▶ AUFGABENTEILE:
1. Auf welcher Plattform ist laut dem Lesetext der Artikel von Thomasz Konicz erschienen?
2. Nennen Sie sämtliche Personennamen, die im Lesetext vorkommen.
3. Schreiben Sie die Replik auf den Telepolis-Artikel im Anschluss an ihren letzten Satz weiter.

▶ LESETEXT:
------------------------------------------------------------

Sahra Wagenknecht: Die Sarrazin der Partei DIE LINKE?

Replik auf den Artikel von Thomasz Konicz „Die Sarrazin der Linkspartei“ auf Telepolis

„Die Sarrazin der Linkspartei“ ist der Artikel überschrieben, in dem Thomasz Konicz wortreich begründet, weshalb ein „linker Populismus“ prinzipiell nicht möglich sei. Und nur zu Anpassung an national-soziale Bewegungen führen könne und letztlich darin aufgehe. Der Artikel kann durchaus als Abrechnung mit Sahra Wagenknecht gelesen werden, einer der wenigen Personen in der Partei DIE LINKE, die bundesweit eine gewisse Strahlkraft erreichen. Böswillige nennen dies: Demontage.

Die mediale Aufregung um die Pressemittelung von Sahra Wagenknecht vom 25. Juli ist kaum abgeklungen, legt Thomasz Konicz auf Telepolis, einem Blog von „heise online“ nach. Vergessen wir mal die Petitesse, dass Sahra Wagenknecht Mitglied der Partei DIE LINKE und Co-Vorsitzende der Fraktion DIE LINKE im Bundestag und nicht irgendeiner „Linkspartei“ ist. Der Angriff auf Sahra Wagenknecht wird von Thomasz Konicz kurz und bündig so formuliert: „Wirr ist das Volk“. Weil die gesellschaftliche Matrix den „gesunden Menschenverstand“ auf die Zumutungen der Moderne bereits soweit konditioniert habe, dass »die "Denkformen" und Begriffe des öffentlichen Diskurses für gewöhnlich nicht hinterfragt werden, da sie längst als selbstverständlich gelten«.

Wenn man diesen Gedanken konsequent weiterführt, ist jede politische Arbeit sinnlos, die von den realen Verhältnissen ausgeht. Und politische Parteien, die gegen die realen Verhältnisse anstinken wollen, bestenfalls nutzlos - oder schlimmstenfalls nützliche Idioten. Denn die realen Verhältnisse sind präformiert durch die kapitalistischen Randbedingungen. Spätestens an dieser Stelle müssten alle Alarmglocken auf der linken Seite des politischen Spektrums anspringen und in voller Lautstärke schrillen.

------------------------------------------------------------

▶ Zeigedaten für Seiten und Bildschirme:
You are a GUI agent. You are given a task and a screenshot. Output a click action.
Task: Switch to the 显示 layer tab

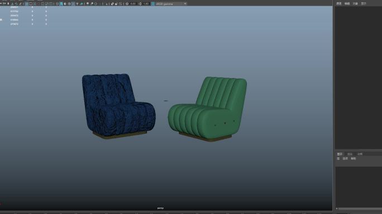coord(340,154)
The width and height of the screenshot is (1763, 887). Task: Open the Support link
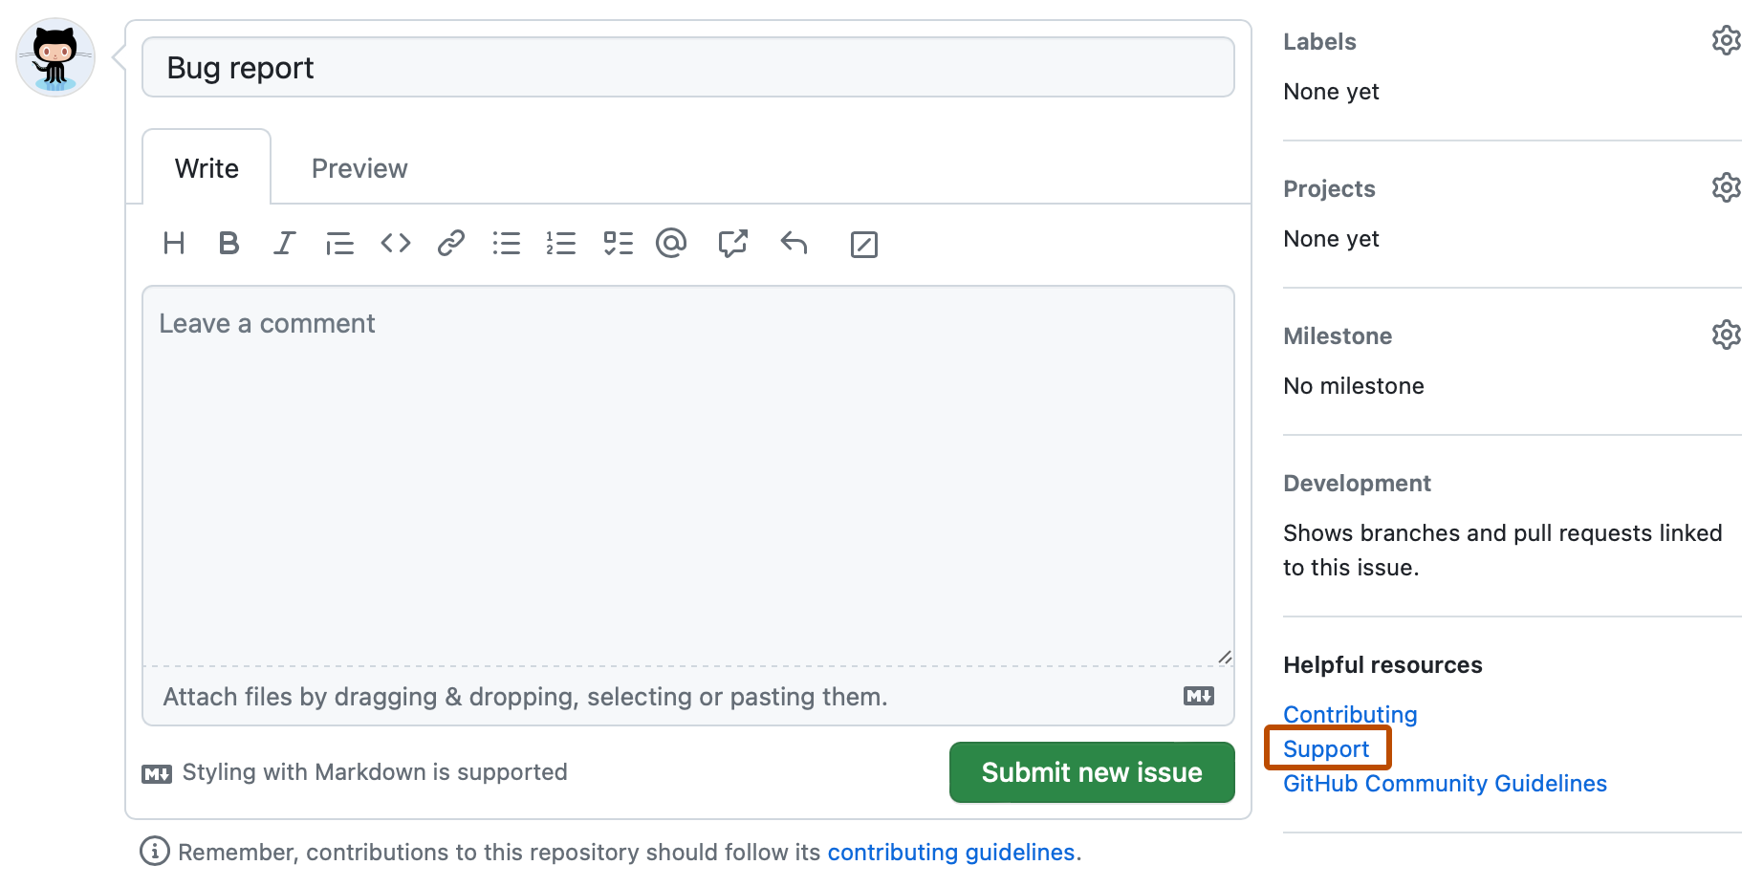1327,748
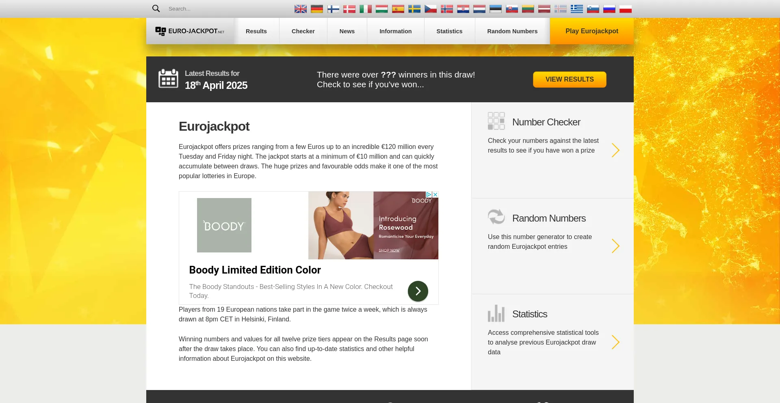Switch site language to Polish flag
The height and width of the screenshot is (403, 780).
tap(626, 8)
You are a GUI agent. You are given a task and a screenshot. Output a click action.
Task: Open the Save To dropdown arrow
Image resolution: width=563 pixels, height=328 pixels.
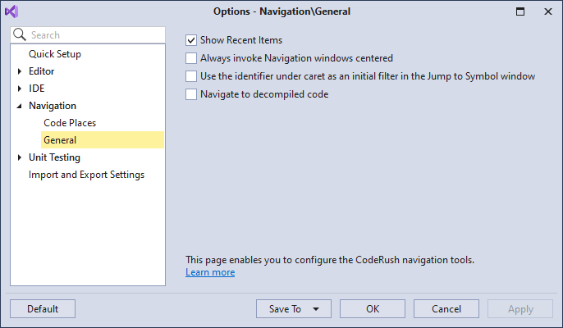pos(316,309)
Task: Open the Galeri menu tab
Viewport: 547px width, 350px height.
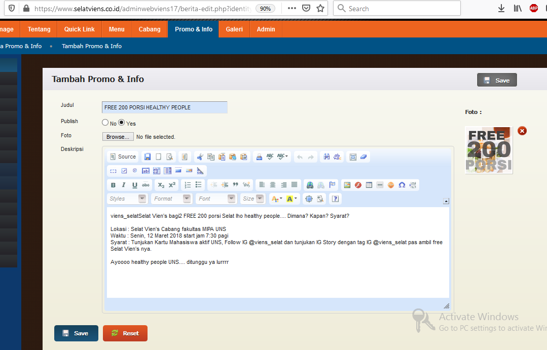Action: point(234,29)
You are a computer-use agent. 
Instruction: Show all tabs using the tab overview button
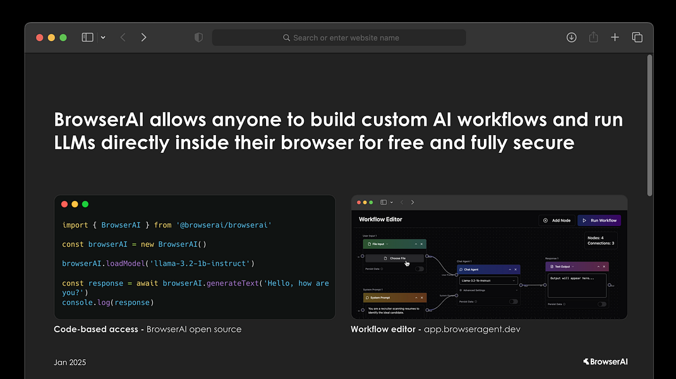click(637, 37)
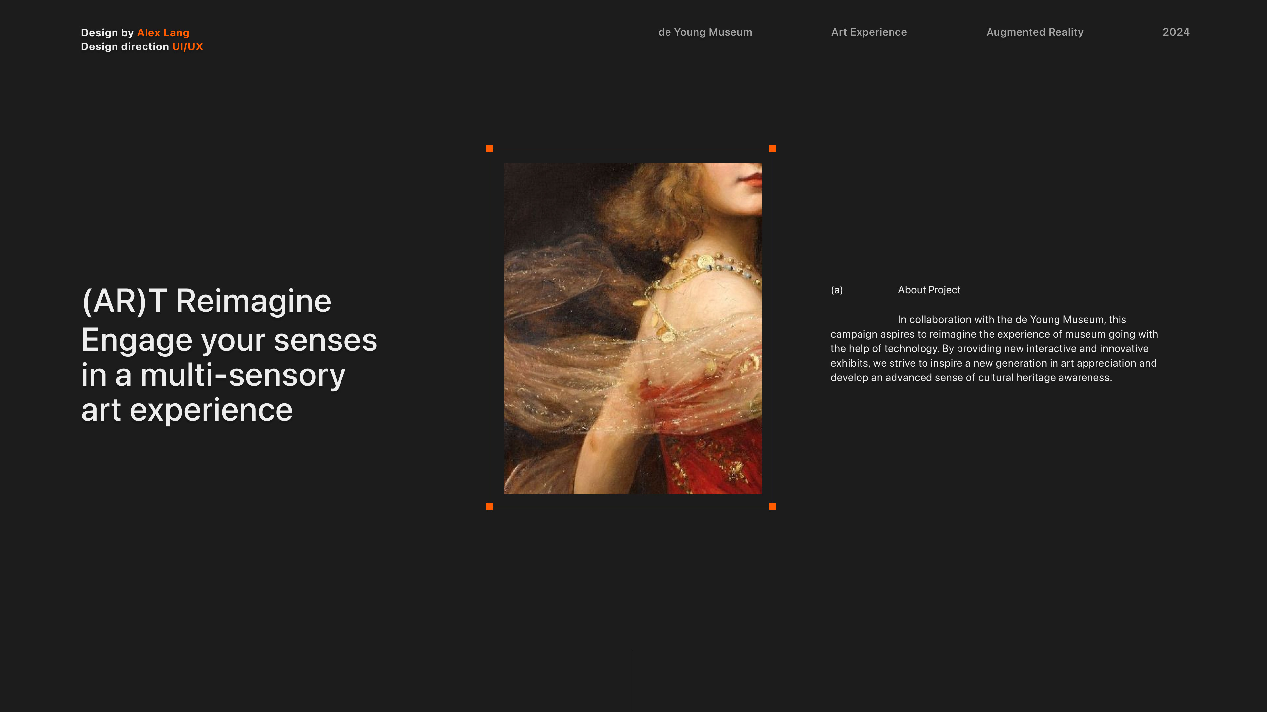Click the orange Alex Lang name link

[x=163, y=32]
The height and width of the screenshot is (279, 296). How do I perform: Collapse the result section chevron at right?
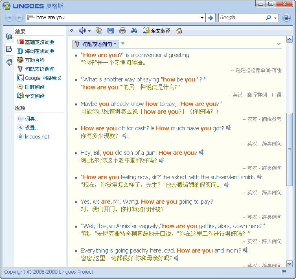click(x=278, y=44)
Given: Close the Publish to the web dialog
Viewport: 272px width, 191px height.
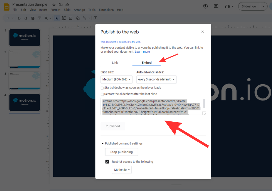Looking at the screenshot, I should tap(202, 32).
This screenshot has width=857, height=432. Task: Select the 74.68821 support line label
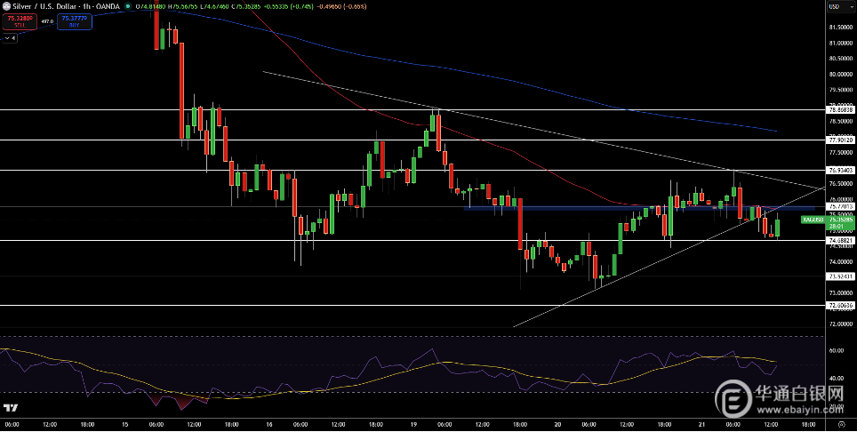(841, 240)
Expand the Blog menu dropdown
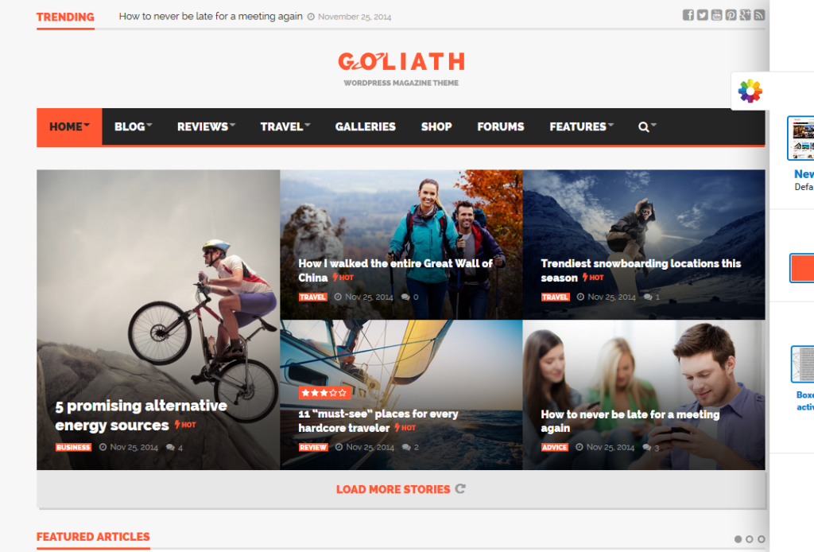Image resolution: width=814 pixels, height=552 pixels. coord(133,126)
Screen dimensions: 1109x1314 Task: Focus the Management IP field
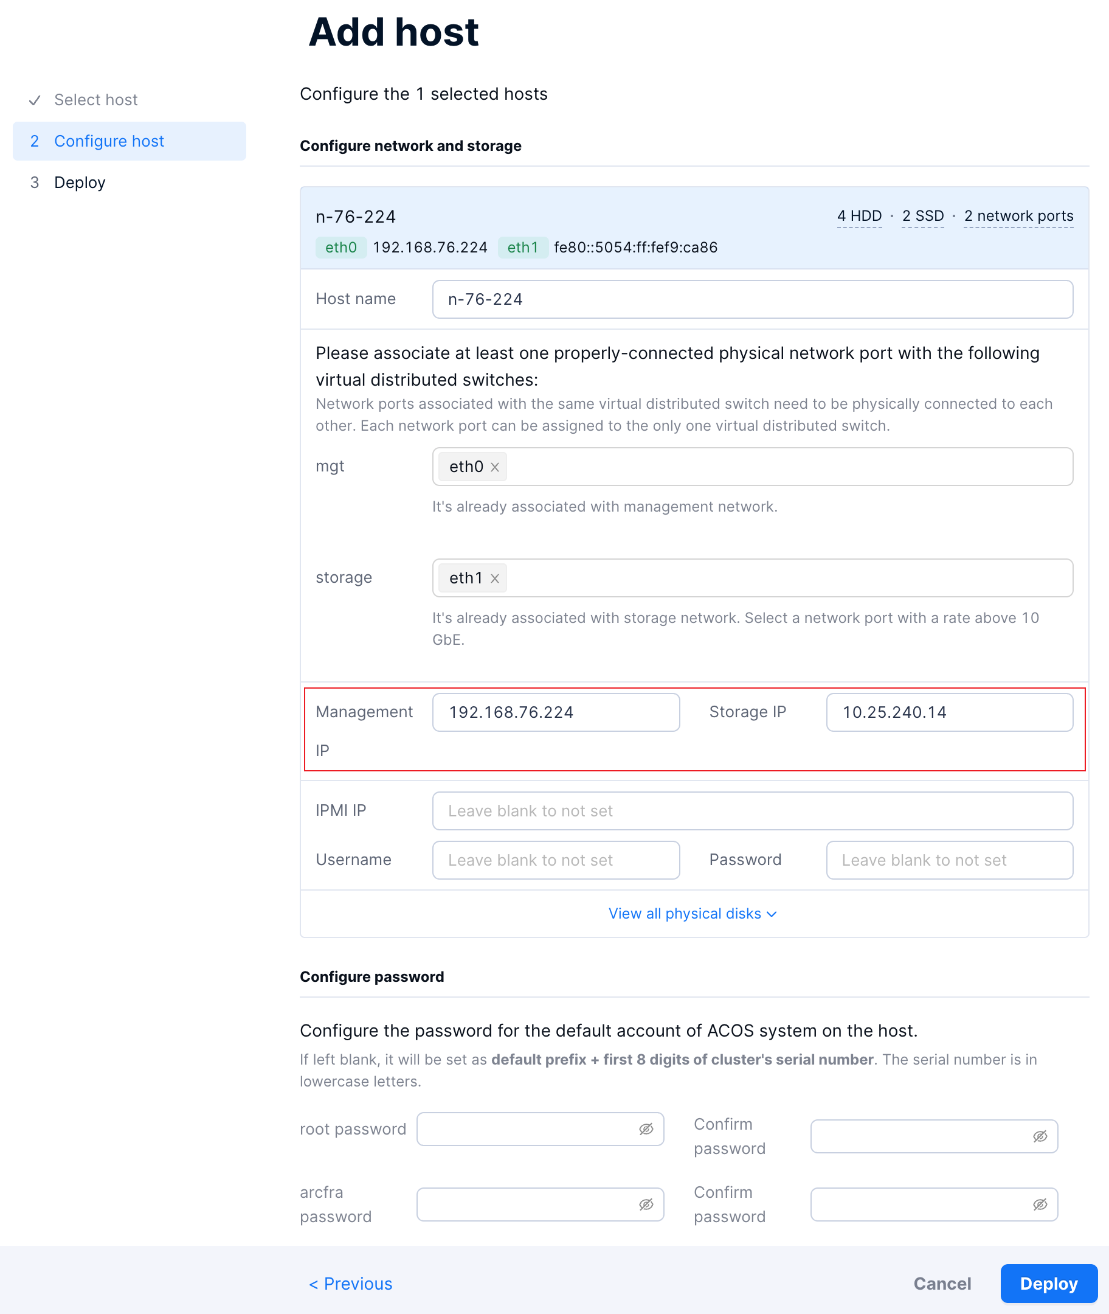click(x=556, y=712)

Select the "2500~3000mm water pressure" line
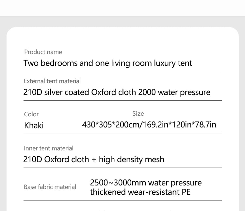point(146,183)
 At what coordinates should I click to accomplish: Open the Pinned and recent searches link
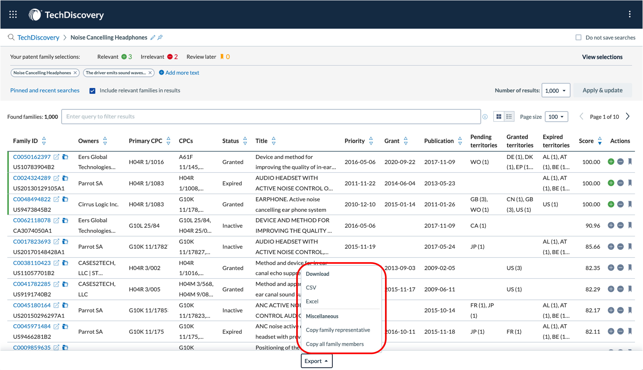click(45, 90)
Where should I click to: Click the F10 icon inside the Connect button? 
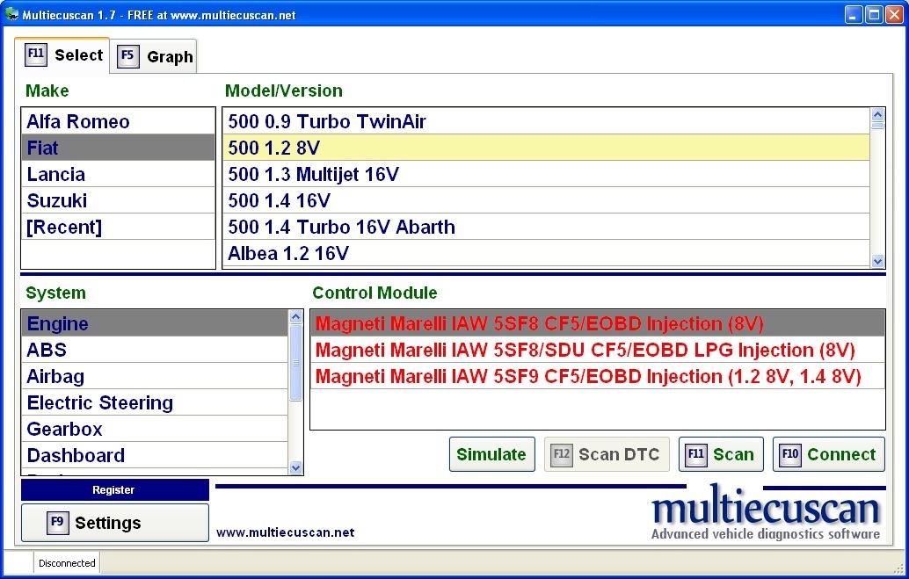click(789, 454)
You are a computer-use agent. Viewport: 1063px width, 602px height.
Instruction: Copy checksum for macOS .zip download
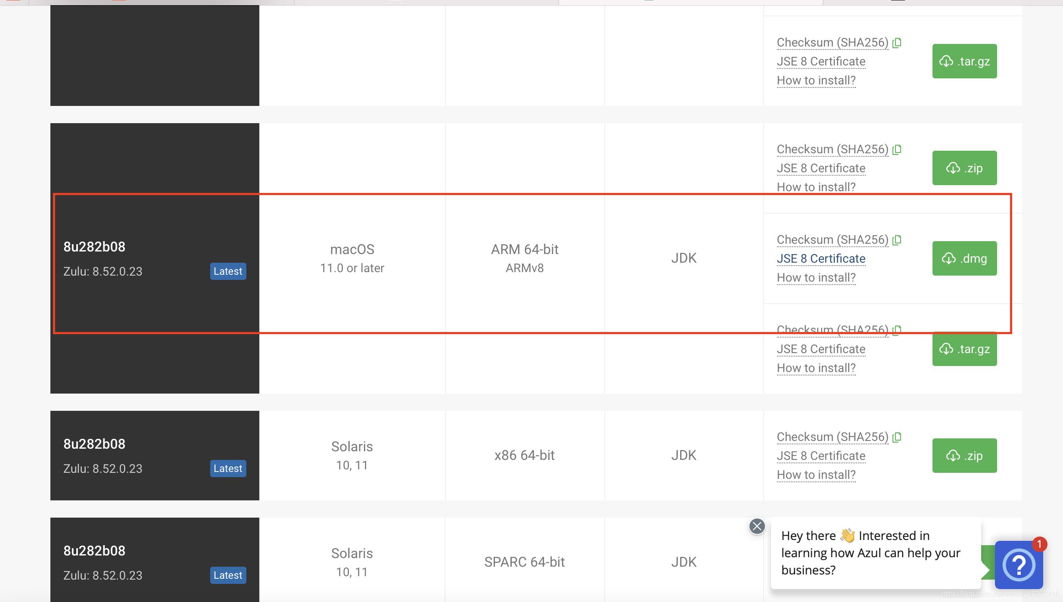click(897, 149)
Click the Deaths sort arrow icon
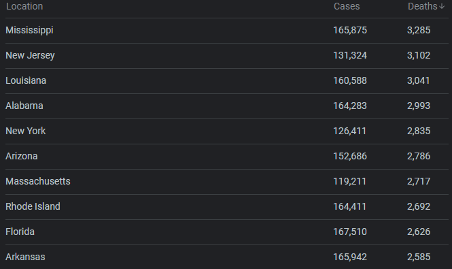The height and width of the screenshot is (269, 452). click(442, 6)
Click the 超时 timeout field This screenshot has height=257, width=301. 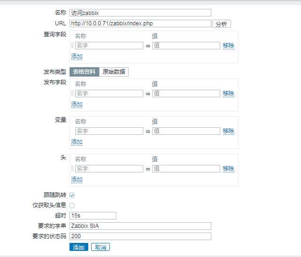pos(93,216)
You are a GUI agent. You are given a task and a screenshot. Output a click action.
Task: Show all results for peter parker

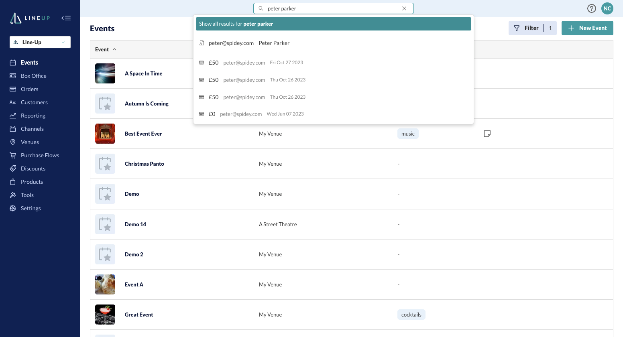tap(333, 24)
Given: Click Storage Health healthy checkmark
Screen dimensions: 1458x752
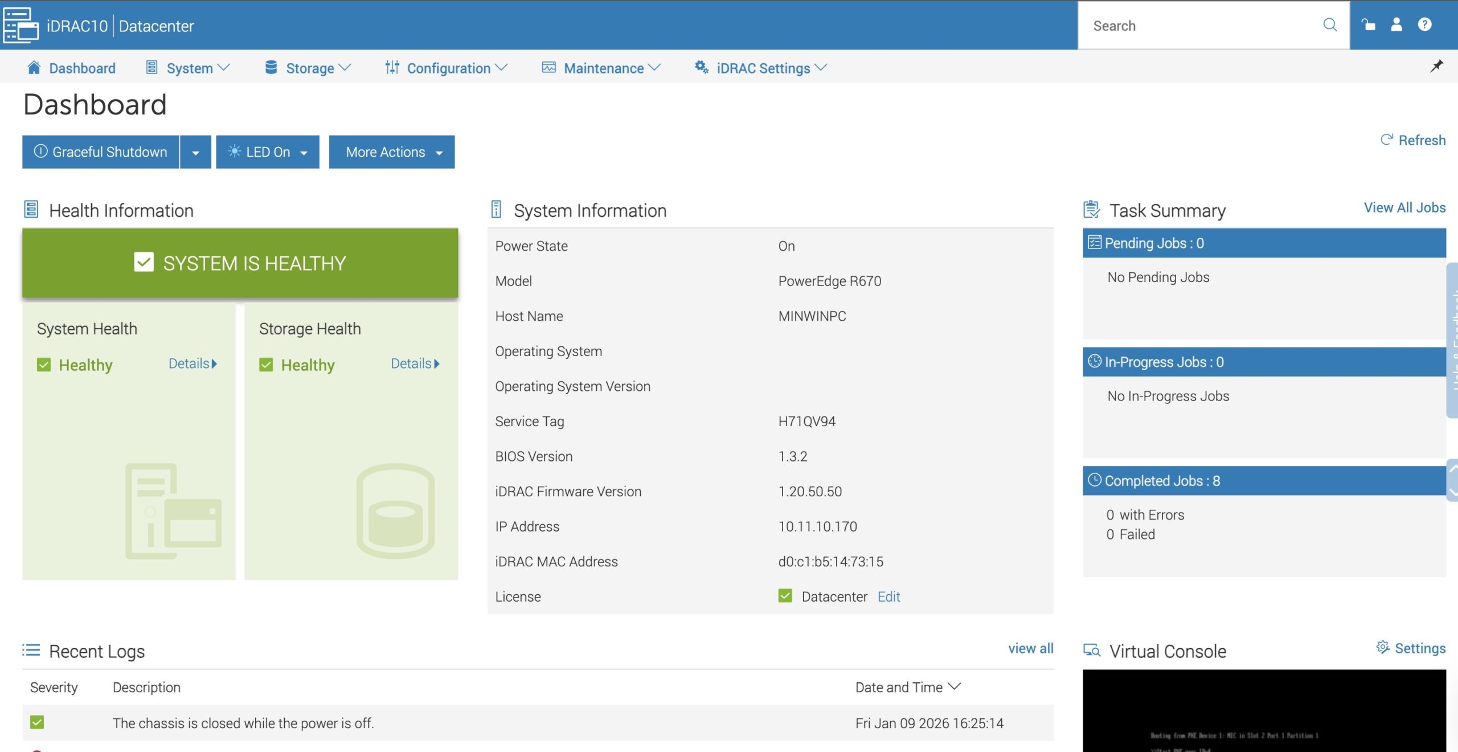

------------------------------------------------------------

▶ ENDERGEBNISSE:
1. Auf Telepolis, einem Blog von „heise online“.

2. Sahra Wagenknecht, Thomasz Konicz, Sarrazin

3.
Die politische Linke und die Partei DIE LINKE sollen schweigen, weil der Gegner übermächtig ist? Sich nur noch theoretisch äußern und nicht praktisch an den vorgefundenen Lebensverhältnissen anschließen? Da scheinen aber bei Thomasz Konicz und anderen die "objektiven Gedankenformen" des Kapitalismus ein gewisses Durcheinander in der Gedankenführung hervorzurufen.

Nehmen wir den Themenkomplex „Flucht, Geflüchtete, Aufnahme von Geflüchteten“. Es steht außer Frage, dass die Bundesrepublik Deutschland das Potential hat, die vielen Geflüchteten, die bisher kamen - und noch kommen werden – menschenwürdig zu versorgen und ihnen eine Lebensperspektive zu bieten. Es steht aber auch außer Frage, dass dies ohne Änderung der bisherigen Wirtschafts-, Außen-, Entwicklungs- und Sozialpolitik nicht zu schaffen sein wird.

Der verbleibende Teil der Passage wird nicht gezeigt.